Other than that: If Intel/Amd would know what else to do with their transistors they surely would love to do that, but there's hardly an alternative for more cores. At least for clients who don't run dozens different programs at the same time, more cores won't do good for long (that is, if you don't spend all your time encoding videos..)

 

[LiuKangBakinPie]

the x86 core wars could end by 2013. What war is going to start and if not already started the integration of the I/0 and such as Ethernet etc etc

 

[podspi]

Pretty much every presentation I've seen says the future lies in heterogeneous CPU architectures. Intel is already starting down this path with the Quick Sync stuff in Sandy Bridge.

While Larabee will probably never launch as a stand-alone product, expect to see the same idea integrated on a future CPU.

Yea, I think as transistor budgets explode we're going to see an increase in dedicated hardware for common tasks. I just hope AMD and Intel can work together enough to create standards. Otherwise...

 

[Syzygies]

i'd be interested in the opinion from someone who has a lot of experience programming code in parallel. I could see the core counts just getting higher and higher, but I would guess that it would reach many temporary plateaus if programmers were not able to keep up.

I'll take all the cores I can get.

I build Linux boxes exclusively as compute servers for parallel math computations coded in Haskell.

A good read on the issues one faces with parallelism is The Art of Multiprocessor Programming. With more cores, syncing all those caches and memory traffic becomes a bottleneck. It is amazing what has to happen at the hardware level for this all to work.

Haskell, being a functional programming language, treats most memory as read-only (after one computation to set its value), so there is much less invalidating of cache memory. There's a constant efficiency loss, but I can often parallelize a program by adding a mere handful of lines of code, and it then scales linearly to all the cores I can get.

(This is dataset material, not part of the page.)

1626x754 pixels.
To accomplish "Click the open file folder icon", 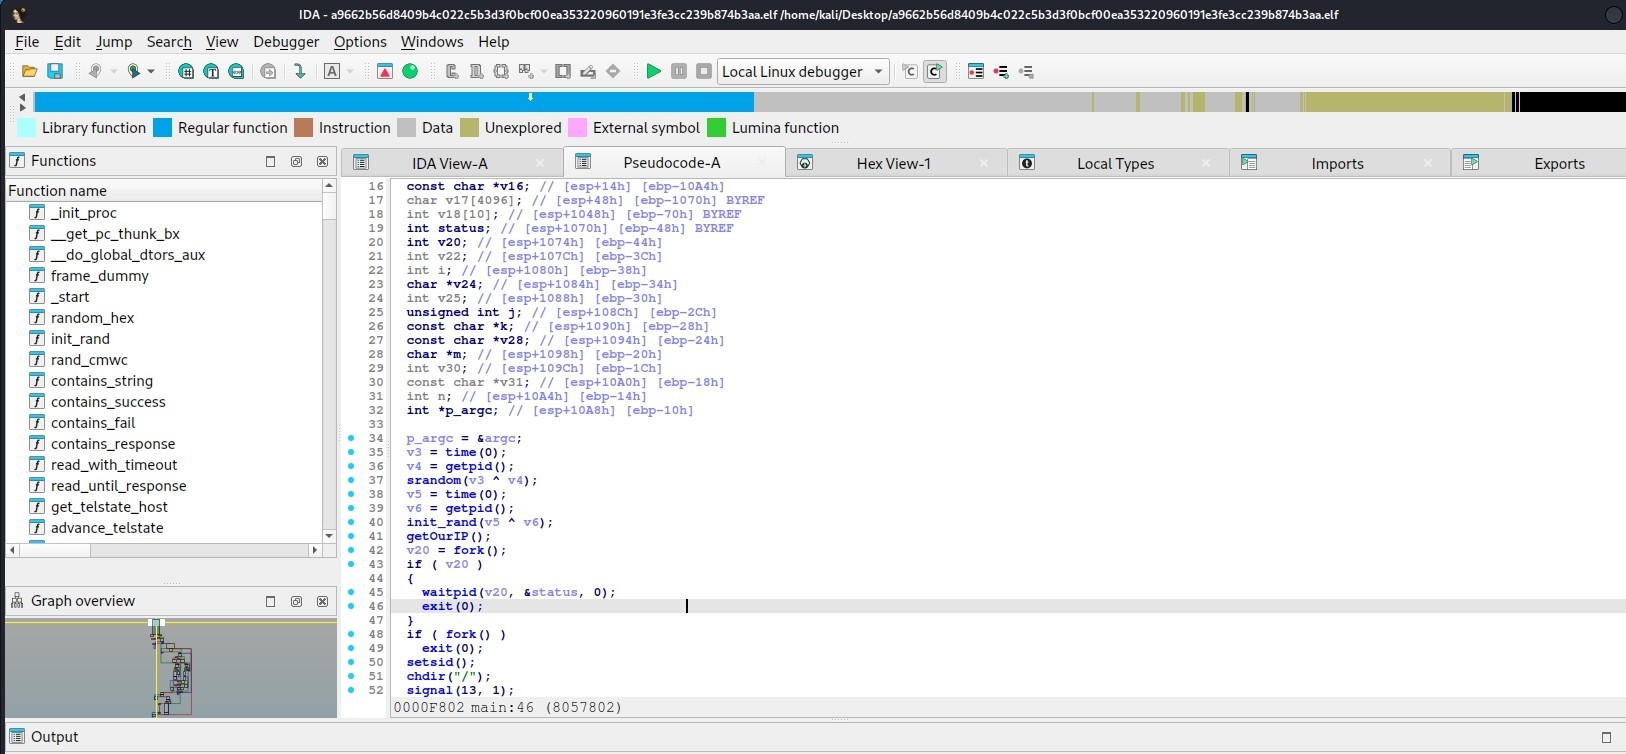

Perhaps this applies to only 95%, with 5% holding out. That's a small job, and computer scientists prefer to think in terms of rates of growth. Make the job larger, and that 95% becomes 99.9%, and we're craving more than 20 cores.

Haskell is pretty hard to learn, but the problem of using all these cores is also hard, and Haskell yields the unique cleanest solution, for now. I know a couple dozen programming languages, and if there were a better choice I'd be using it. For example, Erlang messages take a huge efficiency hit; its parallelism is designed not for speed, but so an avalanche can take out a whole village of Scandinavian servers, with the sys admins sleeping through the night while the rest of the network automatically repairs itself.

Functional programming is destined to become the norm, as we cope with multiple cores. It will take a long time, with lots of kicking and screaming, as programming languages are like religions. These aren't reborn Lispers preaching what they'd like to believe. This comes down to the need for read-only memory to avoid cache thrashing, and is begrudgingly acknowledged by people who aren't pleased by this news.

The virtual cores of Core i7 are a second order benefit, a scheduling convenience. It used to be that using all cores would slow down a parallel computation, as the odd other running jobs held back one core. Now, using 5, 6, or 7 of the 8 virtual cores of a Core-i7 2600K is pretty much the same throughput, with the effect of cleanly using all 4 physical cores with no scheduling slowdown. In other words, where I used to use 3 cores of a Q6600, I now effectively use all 4 cores of a 2600K.